U.K. police started a criminal investigation into U.S. national security data seized from a journalist’s partner at Heathrow airport in London.
The computer files taken from David Miranda contained “highly sensitive material, the disclosure of which could put lives at risk,” the Metropolitan Police Service said in an e-mailed statement today.
Miranda, 28, was held for questioning for as long as nine hours at London’s Heathrow airport Aug. 18 under the Terrorism Act. His partner, Glenn Greenwald, who reported for the Guardian newspaper on former security contractor Edward Snowden’s allegations of U.S. surveillance programs, said he intends to publish revelations on U.K. intelligence after the incident.
Miranda, who was arrested as he changed planes, partially won an injunction application at a London court today to prevent the U.K. government from sharing the data. The files can be inspected by police for national security reasons, a judicial spokeswoman said.

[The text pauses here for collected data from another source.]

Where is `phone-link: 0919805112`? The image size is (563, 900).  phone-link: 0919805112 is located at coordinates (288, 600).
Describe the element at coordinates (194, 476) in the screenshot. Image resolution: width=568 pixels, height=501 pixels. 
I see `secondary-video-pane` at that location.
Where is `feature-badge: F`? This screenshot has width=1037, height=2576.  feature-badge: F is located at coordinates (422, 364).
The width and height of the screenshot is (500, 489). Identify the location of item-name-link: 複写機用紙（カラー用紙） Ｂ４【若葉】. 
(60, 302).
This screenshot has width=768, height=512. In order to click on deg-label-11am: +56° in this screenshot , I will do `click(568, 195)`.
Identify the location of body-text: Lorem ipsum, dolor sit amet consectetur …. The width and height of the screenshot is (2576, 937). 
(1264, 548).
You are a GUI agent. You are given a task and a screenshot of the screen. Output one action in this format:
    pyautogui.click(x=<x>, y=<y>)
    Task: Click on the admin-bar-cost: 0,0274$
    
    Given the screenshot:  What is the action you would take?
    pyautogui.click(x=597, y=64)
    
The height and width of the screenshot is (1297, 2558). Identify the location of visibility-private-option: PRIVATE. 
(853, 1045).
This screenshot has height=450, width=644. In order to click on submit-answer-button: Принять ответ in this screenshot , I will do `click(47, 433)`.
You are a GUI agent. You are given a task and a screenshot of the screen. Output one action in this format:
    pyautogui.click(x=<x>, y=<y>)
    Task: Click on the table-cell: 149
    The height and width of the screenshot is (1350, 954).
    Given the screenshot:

U.K. terrorism police are leading the investigation.
Miranda was returning to Rio de Janeiro from Berlin, where he had spent a week with Laura Poitras, a U.S. filmmaker who has worked on the National Security Agency stories with Snowden and Greenwald, the Guardian reported. The U.K. newspaper said it paid for Miranda’s flights and that, while he isn’t a Guardian employee, he often assists Greenwald in his work.